_YOUR TASK_:
Exactly and only the lines from the one with "The width and" through the last line of the records need to be set down; please skip the pictures.

(Stored records)
-------

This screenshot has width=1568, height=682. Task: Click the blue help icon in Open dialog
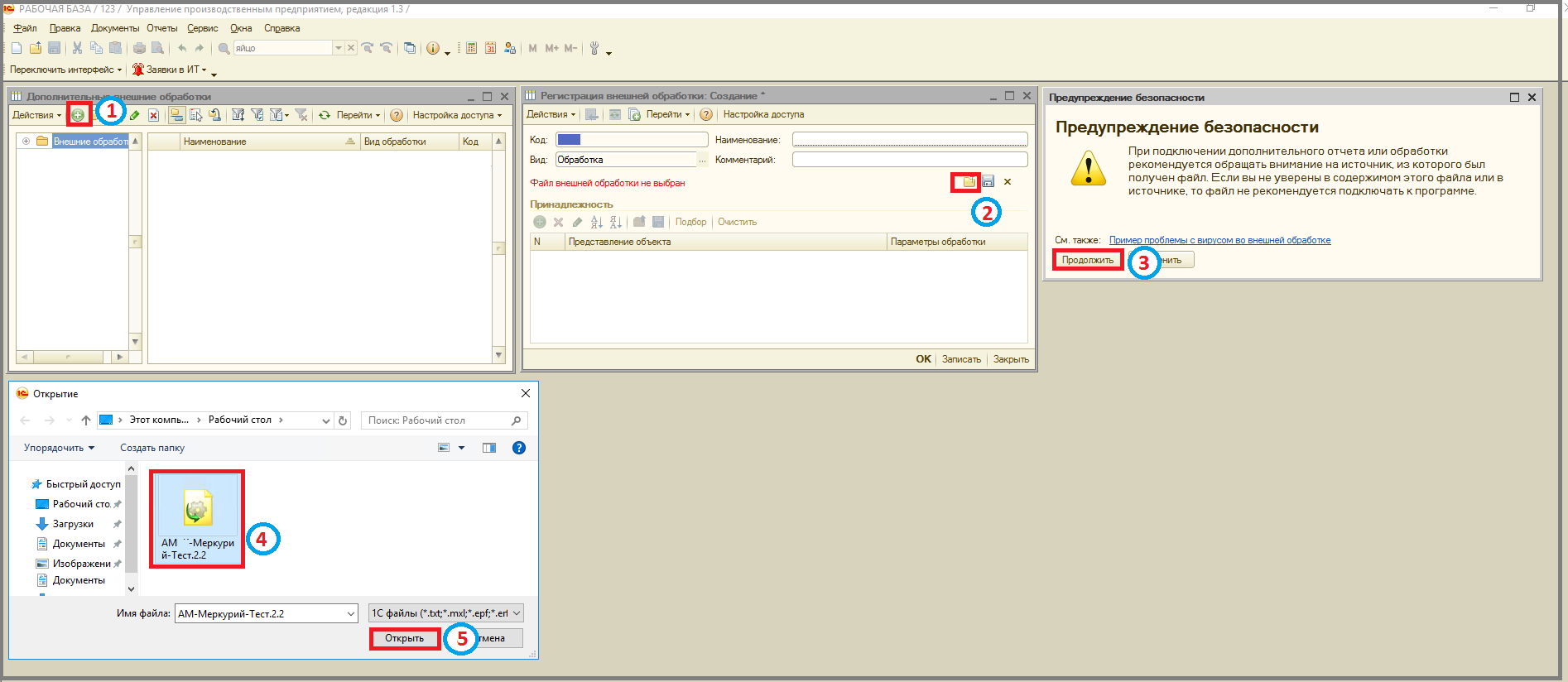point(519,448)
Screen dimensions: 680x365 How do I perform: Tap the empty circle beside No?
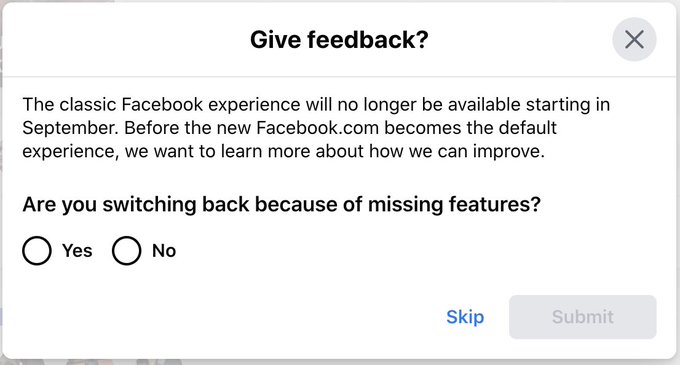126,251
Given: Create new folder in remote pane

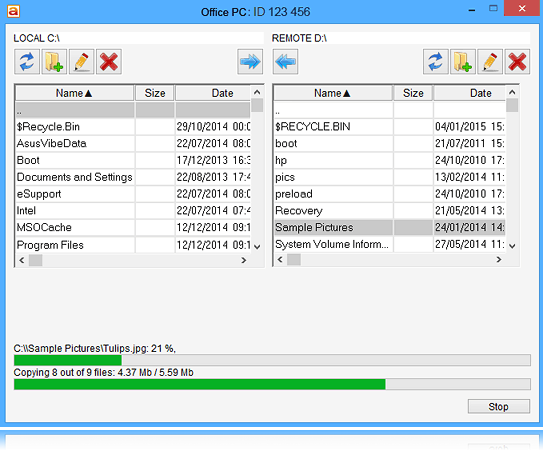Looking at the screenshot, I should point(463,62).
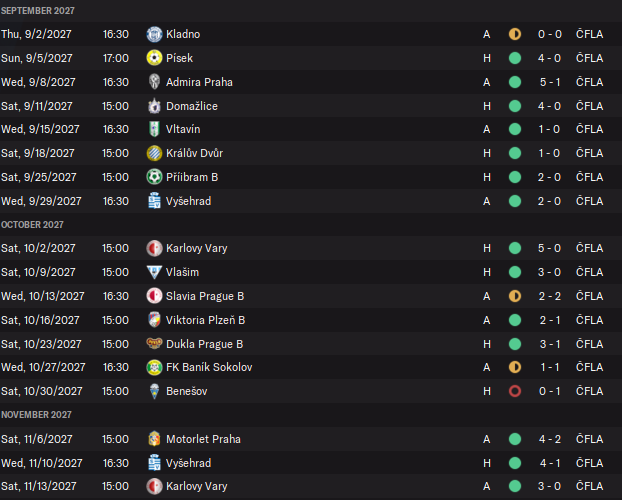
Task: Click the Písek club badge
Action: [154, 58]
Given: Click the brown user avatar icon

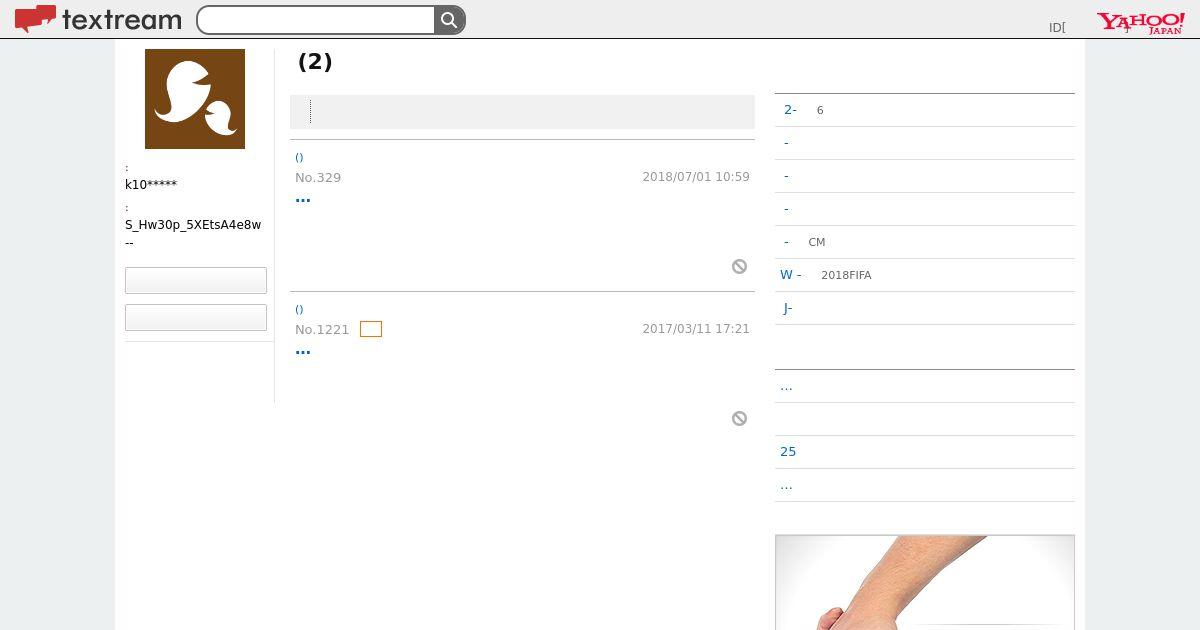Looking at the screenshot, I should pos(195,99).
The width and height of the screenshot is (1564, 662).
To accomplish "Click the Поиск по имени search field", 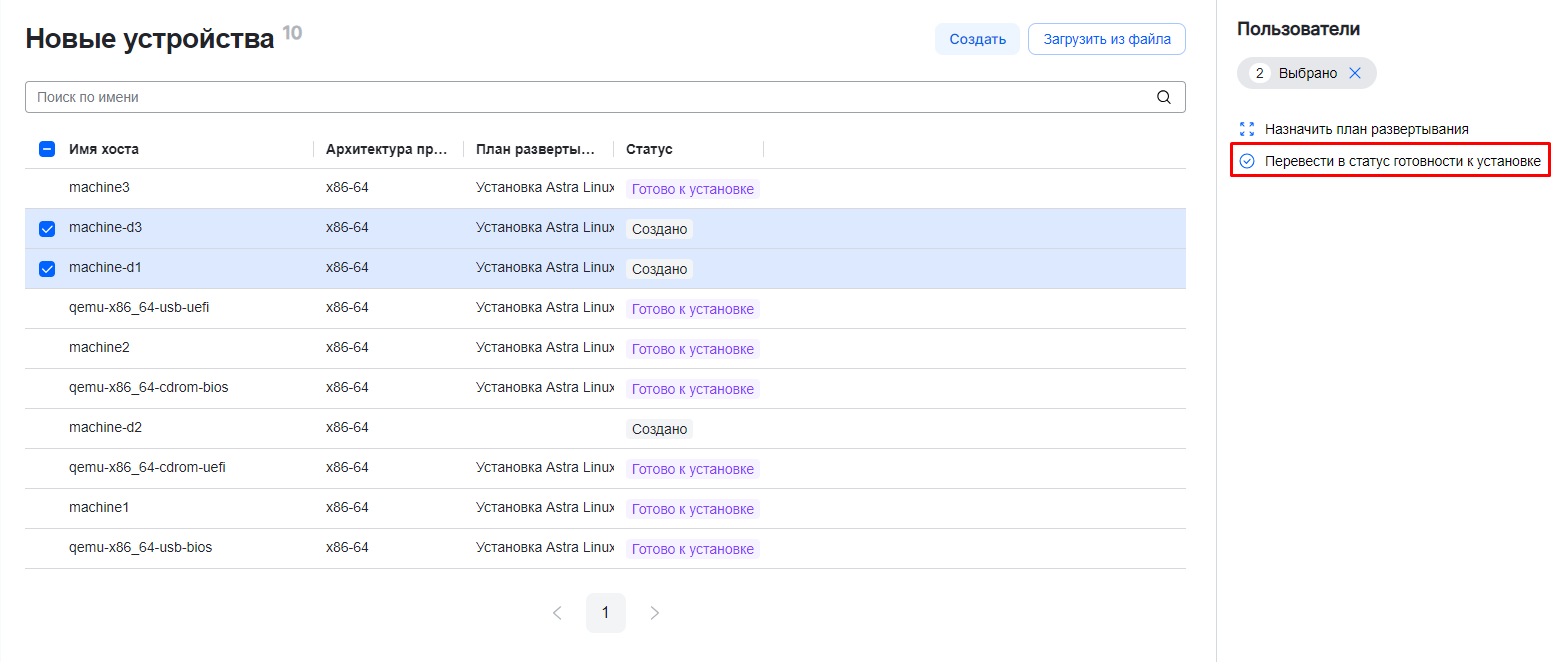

-------

_EXPECTED OUTPUT_:
The width and height of the screenshot is (1564, 662).
To accomplish "Click the Поиск по имени search field", 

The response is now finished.